*Exercise instructions:*
Below are lines of data; restate word for word those running from the line containing "BADOBA (878, 429)" to the line containing "Home (219, 316)", inclusive, and no others.

Collected data entries
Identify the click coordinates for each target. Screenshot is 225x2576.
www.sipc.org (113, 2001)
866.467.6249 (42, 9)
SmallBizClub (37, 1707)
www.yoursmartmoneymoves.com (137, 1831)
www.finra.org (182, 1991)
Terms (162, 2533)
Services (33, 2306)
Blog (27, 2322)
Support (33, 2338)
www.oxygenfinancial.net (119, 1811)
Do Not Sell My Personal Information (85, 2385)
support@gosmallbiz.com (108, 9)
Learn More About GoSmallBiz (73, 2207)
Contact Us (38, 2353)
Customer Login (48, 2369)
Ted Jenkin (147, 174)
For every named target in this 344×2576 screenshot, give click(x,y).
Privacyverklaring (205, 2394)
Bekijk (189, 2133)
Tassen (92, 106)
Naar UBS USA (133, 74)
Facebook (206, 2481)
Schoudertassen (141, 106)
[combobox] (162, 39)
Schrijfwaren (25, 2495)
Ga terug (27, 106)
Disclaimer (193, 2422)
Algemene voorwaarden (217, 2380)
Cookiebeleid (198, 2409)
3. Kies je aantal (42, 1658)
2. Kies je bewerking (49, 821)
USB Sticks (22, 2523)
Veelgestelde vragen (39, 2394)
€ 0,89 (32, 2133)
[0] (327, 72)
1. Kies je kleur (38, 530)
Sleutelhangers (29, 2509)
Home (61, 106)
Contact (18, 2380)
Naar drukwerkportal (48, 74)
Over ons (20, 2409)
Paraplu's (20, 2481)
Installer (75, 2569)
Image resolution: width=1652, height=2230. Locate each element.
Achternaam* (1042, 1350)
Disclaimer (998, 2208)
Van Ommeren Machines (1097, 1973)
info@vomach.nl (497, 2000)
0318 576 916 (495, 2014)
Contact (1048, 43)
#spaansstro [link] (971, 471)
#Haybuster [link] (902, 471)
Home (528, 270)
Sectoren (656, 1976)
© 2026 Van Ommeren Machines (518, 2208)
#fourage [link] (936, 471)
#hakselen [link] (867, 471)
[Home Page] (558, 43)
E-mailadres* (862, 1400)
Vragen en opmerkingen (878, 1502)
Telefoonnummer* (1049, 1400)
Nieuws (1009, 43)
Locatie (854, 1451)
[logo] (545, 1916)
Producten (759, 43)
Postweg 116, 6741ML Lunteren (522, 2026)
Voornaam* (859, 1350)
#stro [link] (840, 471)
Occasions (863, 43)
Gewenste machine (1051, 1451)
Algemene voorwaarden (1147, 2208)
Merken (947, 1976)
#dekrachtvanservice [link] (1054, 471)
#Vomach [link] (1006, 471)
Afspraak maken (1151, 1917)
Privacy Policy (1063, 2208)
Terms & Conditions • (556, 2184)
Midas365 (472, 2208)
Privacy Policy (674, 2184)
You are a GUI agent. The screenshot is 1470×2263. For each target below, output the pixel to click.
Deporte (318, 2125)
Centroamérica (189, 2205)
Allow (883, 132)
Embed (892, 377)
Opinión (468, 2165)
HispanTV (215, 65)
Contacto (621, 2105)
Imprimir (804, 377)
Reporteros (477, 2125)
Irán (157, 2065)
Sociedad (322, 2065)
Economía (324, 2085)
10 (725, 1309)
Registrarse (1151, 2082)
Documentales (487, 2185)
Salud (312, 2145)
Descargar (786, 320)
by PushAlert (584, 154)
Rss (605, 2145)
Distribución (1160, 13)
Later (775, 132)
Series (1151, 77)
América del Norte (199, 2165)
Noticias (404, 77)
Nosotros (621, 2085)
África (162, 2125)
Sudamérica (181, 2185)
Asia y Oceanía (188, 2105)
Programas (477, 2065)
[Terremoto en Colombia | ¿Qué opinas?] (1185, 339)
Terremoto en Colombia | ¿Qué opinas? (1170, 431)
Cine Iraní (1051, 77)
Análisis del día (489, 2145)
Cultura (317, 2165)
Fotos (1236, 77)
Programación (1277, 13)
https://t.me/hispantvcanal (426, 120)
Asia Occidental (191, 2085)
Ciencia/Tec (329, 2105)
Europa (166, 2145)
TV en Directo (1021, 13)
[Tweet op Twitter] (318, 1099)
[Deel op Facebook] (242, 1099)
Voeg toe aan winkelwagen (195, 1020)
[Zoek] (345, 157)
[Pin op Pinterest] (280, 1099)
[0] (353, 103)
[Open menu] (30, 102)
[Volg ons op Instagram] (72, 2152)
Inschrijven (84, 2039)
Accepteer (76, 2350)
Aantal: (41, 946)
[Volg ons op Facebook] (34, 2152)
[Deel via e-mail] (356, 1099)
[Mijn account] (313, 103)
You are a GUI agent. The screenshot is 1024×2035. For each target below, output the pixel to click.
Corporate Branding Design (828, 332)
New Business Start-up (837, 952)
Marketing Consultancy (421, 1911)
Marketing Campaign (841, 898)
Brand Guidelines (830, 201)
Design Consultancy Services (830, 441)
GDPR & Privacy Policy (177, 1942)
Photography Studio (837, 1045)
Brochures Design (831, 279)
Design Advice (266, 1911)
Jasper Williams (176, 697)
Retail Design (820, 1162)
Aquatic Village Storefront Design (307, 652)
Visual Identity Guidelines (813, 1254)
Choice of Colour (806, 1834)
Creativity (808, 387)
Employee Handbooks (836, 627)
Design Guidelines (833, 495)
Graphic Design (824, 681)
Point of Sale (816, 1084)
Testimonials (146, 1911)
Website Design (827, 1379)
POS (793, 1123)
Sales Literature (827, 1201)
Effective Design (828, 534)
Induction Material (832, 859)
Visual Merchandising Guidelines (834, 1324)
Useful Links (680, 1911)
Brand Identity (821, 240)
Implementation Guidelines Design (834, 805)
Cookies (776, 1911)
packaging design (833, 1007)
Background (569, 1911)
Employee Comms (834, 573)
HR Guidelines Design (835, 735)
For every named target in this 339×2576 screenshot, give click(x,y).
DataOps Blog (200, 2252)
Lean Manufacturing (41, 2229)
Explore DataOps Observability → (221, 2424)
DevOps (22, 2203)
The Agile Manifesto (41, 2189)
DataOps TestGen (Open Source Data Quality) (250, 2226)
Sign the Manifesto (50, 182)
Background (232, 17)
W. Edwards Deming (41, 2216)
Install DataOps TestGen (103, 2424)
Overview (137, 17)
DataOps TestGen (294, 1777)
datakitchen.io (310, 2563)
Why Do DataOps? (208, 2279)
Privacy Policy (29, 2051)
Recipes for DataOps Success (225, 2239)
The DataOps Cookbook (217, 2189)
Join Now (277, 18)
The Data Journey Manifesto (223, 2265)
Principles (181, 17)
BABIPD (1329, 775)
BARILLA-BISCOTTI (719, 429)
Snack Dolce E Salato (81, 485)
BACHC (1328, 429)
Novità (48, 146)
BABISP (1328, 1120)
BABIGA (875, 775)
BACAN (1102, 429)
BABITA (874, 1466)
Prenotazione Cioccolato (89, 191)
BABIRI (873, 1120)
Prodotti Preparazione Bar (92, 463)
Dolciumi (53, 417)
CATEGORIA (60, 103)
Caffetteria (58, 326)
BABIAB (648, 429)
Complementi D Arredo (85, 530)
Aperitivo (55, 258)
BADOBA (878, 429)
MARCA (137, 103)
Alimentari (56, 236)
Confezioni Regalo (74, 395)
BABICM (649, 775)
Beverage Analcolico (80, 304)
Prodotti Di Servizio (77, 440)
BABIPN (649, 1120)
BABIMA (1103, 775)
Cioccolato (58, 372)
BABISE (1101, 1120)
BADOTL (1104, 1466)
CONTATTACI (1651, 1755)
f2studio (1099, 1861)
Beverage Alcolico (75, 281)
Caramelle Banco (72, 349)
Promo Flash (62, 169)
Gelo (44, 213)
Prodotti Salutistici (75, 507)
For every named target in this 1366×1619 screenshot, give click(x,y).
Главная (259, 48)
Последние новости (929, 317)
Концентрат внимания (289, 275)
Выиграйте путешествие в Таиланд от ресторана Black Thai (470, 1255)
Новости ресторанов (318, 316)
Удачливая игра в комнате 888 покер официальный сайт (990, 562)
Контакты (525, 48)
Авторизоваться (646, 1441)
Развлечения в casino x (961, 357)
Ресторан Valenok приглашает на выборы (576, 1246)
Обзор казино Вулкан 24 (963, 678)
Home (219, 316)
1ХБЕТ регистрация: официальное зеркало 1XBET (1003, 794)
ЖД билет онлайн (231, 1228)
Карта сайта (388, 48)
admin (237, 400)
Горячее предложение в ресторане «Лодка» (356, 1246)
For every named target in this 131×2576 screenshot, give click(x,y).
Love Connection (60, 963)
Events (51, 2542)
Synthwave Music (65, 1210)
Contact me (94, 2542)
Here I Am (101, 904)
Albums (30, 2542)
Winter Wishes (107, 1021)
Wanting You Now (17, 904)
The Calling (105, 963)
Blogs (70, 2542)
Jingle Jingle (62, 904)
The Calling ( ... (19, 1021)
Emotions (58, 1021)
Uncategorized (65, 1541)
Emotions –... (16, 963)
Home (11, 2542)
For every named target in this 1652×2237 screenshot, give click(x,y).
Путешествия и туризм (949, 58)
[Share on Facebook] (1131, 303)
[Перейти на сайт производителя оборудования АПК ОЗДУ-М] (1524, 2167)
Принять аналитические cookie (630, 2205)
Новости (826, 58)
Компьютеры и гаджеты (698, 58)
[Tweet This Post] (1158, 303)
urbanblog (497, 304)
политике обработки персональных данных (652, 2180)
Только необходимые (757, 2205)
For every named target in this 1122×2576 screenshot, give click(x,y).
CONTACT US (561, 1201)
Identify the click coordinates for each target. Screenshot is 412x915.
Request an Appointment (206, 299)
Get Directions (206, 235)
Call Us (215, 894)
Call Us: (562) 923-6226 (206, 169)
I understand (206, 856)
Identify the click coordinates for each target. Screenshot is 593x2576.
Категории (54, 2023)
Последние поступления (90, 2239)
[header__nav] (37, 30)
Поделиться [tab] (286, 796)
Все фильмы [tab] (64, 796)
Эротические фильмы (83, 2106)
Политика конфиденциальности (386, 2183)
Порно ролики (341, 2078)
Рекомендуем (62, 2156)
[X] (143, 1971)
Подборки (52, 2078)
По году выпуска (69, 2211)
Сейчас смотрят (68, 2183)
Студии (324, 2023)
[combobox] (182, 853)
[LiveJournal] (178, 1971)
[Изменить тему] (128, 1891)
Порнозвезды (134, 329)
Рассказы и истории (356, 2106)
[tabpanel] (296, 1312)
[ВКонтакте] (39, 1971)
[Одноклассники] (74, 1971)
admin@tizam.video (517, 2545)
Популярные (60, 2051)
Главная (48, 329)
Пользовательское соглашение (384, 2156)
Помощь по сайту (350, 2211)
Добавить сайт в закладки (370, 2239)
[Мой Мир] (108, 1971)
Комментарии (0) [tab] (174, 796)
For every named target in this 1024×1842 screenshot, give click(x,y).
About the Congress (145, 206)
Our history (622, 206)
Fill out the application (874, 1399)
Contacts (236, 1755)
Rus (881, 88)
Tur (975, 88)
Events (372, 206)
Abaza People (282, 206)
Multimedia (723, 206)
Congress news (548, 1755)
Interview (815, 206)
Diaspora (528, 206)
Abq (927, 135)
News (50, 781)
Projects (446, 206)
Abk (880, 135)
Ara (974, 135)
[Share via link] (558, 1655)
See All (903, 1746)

*Finished task:*
BADOBA (878, 429)
MARCA (137, 103)
Alimentari (56, 236)
Confezioni Regalo (74, 395)
BABICM (649, 775)
Beverage Analcolico (80, 304)
Prodotti Di Servizio (77, 440)
BABIPN (649, 1120)
BABIMA (1103, 775)
Cioccolato (58, 372)
BABISE (1101, 1120)
BADOTL (1104, 1466)
CONTATTACI (1651, 1755)
f2studio (1099, 1861)
Beverage Alcolico (75, 281)
Caramelle Banco (72, 349)
Promo Flash (62, 169)
Gelo (44, 213)
Prodotti Salutistici (75, 507)
For every named target in this 1366×1619 screenshot, give click(x,y).
Главная (259, 48)
Последние новости (929, 317)
Концентрат внимания (289, 275)
Выиграйте путешествие в Таиланд от ресторана Black Thai (470, 1255)
Новости ресторанов (318, 316)
Удачливая игра в комнате 888 покер официальный сайт (990, 562)
Контакты (525, 48)
Авторизоваться (646, 1441)
Развлечения в casino x (961, 357)
Ресторан Valenok приглашает на выборы (576, 1246)
Обзор казино Вулкан 24 (963, 678)
Home (219, 316)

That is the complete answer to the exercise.